Prevalência de Doença Renal em Crianças com Doença Celíaca (COELIGAN)

Neste estudo, os investigadores procuram quantificar a prevalência de anormalidades do sedimento urinário em crianças com doença celíaca para avaliar se há valor na triagem para doença renal nessa população. A doença celíaca (DC) é frequentemente acompanhada por uma variedade de manifestações extradigestivas, tornando-a uma doença sistêmica e não uma doença limitada ao trato gastrointestinal. A DC pertence ao grupo de doenças autoimunes, uma prevalência significativamente aumentada de outras doenças autoimunes (DA) foi relatada em indivíduos com DC e seus parentes de primeiro grau, e uma prevalência significativamente aumentada de DC foi documentada em indivíduos com outras DAs. A associação entre DC e outras DAs pode ser explicada por uma base patogênica compartilhada, envolvendo suscetibilidade genética como no diabetes tipo 1 (T1D), gatilhos ambientais semelhantes, aumento da permeabilidade intestinal e possivelmente por mecanismos não descobertos. Muitas das manifestações extraintestinais da DC envolvem o rim. Urolitíase e doença renal induzida por cristais, ascite nefrogênica, aumento do risco de doença renal terminal e glomerulonefrite membranoproliferativa tipo 1 estão associados à DC. No entanto, pouco se sabe sobre o risco de doença renal em indivíduos com DC, e seria interessante avaliar a prevalência de anormalidades do sedimento urinário em uma população pediátrica no momento do diagnóstico e durante o acompanhamento. Nenhum estudo anterior examinou o risco de doença renal e atualmente não há recomendações para triagem de envolvimento renal em pacientes com DC.
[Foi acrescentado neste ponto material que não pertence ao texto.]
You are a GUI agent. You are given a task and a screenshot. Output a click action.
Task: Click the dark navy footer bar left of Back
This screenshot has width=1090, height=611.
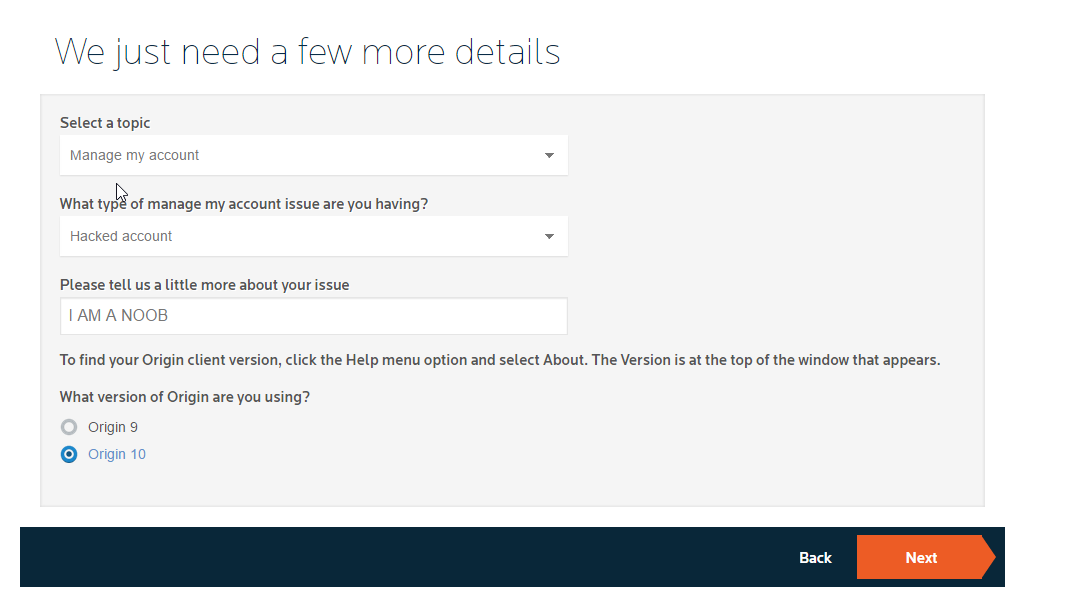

Uma das condições renais que mais chama a atenção é a nefropatia por IgA (NIgA). Primeiro, os estudos sugerem uma base patogênica comum entre esta nefropatia e a DC e, segundo, é uma das glomerulonefrites primárias mais comuns em crianças e adolescentes em todo o mundo. NIgA geralmente progride para doença renal terminal (ESRD) dentro de 20 anos; a idade média dos pacientes que iniciam a diálise varia de 40 a 50 anos. Estudos de coorte com acompanhamento extenso mostram que 10-13% das crianças eventualmente atingem ESRD em 10 anos e 20-30% em 20 anos. Em mais da metade dos casos, a NIgA é assintomática (hematúria microscópica) e é diagnosticada após um achado incidental de hipertensão, taxa de filtração glomerular abaixo do normal, hematúria e/ou proteinúria em crianças e adultos. Os inibidores do sistema renina-angiotensina mostraram resultados efetivos na redução da progressão do dano renal em pacientes jovens com NigA com proteinúria moderada.

Tendo em vista sua potencial gravidade, os argumentos a favor de sua associação com DC, sua apresentação clínica geralmente assintomática e a utilidade de sua detecção precoce, parece-nos interessante avaliar a prevalência de alterações urinárias características de NigA em crianças com doença celíaca doença. Os resultados deste estudo podem ter um impacto na prevenção da doença renal em pacientes com doença celíaca.